- _Stated goal_
Quote the rows verbatim, starting with the line that contains "Image resolution: width=1456" and going on through the line that contains "tap(571, 517)".

- _Task data_

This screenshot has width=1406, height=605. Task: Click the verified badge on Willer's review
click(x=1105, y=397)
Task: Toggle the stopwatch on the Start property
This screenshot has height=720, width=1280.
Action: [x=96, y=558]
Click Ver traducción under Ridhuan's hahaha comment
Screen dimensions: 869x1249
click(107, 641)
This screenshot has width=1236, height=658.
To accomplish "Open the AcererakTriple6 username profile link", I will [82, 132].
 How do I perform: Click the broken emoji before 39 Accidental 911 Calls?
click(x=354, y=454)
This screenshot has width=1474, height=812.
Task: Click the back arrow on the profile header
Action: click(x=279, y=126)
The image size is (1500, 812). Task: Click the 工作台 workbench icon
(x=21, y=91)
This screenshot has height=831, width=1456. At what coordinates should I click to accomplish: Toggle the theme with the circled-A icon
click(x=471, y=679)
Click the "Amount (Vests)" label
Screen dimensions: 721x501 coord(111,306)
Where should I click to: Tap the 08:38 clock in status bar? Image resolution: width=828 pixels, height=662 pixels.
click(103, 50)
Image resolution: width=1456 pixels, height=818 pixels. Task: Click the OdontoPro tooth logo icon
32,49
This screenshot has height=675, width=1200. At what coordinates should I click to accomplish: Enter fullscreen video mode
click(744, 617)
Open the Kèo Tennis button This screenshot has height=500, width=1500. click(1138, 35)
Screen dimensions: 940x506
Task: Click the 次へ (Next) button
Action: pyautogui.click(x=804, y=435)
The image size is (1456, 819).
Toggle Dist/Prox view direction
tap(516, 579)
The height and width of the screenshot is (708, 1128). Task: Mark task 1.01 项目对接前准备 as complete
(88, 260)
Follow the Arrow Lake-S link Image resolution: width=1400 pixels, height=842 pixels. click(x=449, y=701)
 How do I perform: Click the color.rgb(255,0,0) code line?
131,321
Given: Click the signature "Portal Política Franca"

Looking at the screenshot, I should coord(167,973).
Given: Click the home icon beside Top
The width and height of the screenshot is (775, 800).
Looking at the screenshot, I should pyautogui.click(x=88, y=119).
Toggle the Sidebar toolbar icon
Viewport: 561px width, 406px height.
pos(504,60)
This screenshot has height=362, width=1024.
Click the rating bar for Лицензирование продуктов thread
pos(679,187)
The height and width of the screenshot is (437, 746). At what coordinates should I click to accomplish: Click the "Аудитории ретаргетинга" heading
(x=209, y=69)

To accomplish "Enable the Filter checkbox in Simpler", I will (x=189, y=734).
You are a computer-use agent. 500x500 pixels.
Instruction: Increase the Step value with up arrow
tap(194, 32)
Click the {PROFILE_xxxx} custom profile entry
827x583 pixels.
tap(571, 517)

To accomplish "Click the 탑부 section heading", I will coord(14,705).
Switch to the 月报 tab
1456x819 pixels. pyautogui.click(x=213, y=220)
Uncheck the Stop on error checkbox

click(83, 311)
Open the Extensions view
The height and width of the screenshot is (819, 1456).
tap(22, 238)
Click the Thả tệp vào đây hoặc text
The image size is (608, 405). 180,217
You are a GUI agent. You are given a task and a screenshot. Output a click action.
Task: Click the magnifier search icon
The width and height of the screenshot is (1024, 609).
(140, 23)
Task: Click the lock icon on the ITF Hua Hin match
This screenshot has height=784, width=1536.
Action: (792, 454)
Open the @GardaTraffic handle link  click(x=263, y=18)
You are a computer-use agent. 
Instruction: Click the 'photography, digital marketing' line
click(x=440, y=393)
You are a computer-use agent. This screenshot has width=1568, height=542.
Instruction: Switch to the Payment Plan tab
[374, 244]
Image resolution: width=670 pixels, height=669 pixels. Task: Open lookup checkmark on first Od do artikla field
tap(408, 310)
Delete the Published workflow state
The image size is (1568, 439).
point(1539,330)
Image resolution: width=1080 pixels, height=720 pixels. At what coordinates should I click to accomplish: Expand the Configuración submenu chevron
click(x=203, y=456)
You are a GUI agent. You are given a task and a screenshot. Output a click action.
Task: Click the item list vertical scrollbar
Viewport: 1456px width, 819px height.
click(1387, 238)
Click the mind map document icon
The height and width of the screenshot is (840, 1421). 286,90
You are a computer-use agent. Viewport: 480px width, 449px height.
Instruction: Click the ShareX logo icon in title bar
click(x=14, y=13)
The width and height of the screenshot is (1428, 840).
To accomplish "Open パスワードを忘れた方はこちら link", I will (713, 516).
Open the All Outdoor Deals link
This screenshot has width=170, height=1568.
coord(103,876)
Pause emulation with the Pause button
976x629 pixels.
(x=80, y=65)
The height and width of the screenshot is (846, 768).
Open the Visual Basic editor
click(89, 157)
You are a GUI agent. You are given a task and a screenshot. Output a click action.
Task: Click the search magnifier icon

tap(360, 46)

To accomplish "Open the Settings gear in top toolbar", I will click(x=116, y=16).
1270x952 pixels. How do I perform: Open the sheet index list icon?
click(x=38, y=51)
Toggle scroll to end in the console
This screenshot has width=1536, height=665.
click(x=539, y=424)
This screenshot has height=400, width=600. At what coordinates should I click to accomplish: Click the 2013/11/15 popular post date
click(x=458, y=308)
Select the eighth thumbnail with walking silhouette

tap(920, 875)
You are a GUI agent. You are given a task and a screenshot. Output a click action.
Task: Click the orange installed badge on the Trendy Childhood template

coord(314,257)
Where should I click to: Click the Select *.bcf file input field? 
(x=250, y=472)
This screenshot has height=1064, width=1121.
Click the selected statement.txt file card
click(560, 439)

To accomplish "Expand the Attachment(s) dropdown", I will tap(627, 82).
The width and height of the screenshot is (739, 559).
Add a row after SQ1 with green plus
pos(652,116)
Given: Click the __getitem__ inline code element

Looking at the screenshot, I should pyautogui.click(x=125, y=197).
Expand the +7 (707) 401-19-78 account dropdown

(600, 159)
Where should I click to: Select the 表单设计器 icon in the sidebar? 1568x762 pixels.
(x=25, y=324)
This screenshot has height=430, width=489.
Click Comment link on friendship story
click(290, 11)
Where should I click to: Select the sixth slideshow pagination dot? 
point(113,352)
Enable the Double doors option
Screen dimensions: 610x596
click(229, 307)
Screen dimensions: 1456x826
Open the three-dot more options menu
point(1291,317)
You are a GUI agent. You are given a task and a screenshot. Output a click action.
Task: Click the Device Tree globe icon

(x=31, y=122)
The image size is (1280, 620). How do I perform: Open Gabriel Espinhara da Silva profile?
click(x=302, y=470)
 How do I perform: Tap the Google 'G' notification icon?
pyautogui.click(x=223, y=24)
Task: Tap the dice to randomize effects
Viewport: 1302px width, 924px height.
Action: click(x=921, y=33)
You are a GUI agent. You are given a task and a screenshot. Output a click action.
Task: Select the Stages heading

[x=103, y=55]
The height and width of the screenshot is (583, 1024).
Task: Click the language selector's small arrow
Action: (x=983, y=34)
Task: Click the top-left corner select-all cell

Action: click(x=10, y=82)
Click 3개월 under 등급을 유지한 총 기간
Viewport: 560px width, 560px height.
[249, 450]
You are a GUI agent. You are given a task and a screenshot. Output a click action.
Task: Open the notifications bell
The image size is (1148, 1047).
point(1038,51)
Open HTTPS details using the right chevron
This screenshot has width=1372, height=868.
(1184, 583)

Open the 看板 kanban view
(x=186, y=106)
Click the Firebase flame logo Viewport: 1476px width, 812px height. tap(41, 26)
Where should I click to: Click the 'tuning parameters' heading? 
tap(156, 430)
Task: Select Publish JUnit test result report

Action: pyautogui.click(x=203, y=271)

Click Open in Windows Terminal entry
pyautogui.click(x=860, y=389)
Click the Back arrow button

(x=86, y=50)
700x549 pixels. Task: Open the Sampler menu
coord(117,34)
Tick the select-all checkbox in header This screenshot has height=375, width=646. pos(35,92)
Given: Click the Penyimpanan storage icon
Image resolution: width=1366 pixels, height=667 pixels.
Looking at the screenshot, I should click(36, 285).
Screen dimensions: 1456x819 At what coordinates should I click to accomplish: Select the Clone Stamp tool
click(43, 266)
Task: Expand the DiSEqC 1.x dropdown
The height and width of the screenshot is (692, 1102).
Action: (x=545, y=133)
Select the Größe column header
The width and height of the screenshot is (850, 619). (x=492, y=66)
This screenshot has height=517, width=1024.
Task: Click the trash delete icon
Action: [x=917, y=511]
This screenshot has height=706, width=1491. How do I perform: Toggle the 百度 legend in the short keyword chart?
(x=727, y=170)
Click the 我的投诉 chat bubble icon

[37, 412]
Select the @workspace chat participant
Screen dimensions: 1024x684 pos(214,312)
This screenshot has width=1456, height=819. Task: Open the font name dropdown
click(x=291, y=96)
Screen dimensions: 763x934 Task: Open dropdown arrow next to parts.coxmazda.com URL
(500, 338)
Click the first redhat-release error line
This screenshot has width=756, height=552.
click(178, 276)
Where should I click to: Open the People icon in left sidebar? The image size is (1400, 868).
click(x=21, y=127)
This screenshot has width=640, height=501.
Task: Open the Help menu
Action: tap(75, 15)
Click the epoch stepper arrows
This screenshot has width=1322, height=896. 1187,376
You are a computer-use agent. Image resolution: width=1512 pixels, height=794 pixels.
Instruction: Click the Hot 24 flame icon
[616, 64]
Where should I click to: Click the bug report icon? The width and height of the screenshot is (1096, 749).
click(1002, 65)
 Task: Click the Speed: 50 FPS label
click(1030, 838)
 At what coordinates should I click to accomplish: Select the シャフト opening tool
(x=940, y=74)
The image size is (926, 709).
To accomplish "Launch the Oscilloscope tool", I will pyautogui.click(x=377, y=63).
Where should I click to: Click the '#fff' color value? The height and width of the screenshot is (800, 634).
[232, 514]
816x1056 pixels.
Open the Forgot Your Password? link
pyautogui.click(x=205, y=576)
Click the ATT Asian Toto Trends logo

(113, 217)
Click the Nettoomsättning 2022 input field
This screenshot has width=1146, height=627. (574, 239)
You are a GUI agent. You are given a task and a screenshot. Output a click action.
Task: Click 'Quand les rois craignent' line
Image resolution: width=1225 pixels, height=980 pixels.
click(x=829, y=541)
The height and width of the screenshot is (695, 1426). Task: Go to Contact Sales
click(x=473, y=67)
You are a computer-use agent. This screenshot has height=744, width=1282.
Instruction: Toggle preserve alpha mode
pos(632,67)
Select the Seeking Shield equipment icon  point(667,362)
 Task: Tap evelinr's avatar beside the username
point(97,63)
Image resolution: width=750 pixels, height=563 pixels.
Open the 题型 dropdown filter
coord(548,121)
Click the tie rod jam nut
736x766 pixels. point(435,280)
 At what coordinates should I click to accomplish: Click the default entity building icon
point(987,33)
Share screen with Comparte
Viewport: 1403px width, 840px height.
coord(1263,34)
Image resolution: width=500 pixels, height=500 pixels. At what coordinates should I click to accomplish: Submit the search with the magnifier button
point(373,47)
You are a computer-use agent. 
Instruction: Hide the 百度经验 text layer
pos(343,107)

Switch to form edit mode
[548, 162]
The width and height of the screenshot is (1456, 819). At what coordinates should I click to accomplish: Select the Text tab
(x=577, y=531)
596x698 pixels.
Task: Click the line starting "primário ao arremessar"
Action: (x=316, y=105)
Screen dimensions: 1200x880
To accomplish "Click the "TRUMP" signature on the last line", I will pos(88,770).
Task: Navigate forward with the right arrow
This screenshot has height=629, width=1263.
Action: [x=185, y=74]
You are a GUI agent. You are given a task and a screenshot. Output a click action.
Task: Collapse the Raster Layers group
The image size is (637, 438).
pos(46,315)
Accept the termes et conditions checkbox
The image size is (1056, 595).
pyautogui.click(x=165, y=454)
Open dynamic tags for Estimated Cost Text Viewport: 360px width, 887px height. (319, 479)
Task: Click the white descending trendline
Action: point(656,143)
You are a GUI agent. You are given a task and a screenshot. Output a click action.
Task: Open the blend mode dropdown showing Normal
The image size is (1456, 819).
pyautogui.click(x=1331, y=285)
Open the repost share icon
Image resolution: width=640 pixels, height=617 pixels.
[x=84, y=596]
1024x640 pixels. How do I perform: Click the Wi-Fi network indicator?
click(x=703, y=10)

- _Output of the task_
Image resolution: width=1456 pixels, height=818 pixels. Task: Click the OdontoPro tooth logo icon
32,49
This screenshot has height=675, width=1200. At what coordinates should I click to accomplish: Enter fullscreen video mode
click(744, 617)
Open the Kèo Tennis button This screenshot has height=500, width=1500. click(1138, 35)
Screen dimensions: 940x506
Task: Click the 次へ (Next) button
Action: pyautogui.click(x=804, y=435)
The image size is (1456, 819).
Toggle Dist/Prox view direction
tap(516, 579)
The height and width of the screenshot is (708, 1128). Task: Mark task 1.01 项目对接前准备 as complete
(88, 260)
Follow the Arrow Lake-S link Image resolution: width=1400 pixels, height=842 pixels. click(x=449, y=701)
 How do I perform: Click the color.rgb(255,0,0) code line?
131,321
Given: Click the signature "Portal Política Franca"

Looking at the screenshot, I should coord(167,973).
Given: Click the home icon beside Top
The width and height of the screenshot is (775, 800).
Looking at the screenshot, I should pyautogui.click(x=88, y=119).
Toggle the Sidebar toolbar icon
Viewport: 561px width, 406px height.
pos(504,60)
This screenshot has height=362, width=1024.
Click the rating bar for Лицензирование продуктов thread
pos(679,187)
The height and width of the screenshot is (437, 746). At what coordinates should I click to accomplish: Click the "Аудитории ретаргетинга" heading
(x=209, y=69)

To accomplish "Enable the Filter checkbox in Simpler", I will (x=189, y=734).
You are a computer-use agent. 500x500 pixels.
Instruction: Increase the Step value with up arrow
tap(194, 32)
Click the {PROFILE_xxxx} custom profile entry
827x583 pixels.
tap(571, 517)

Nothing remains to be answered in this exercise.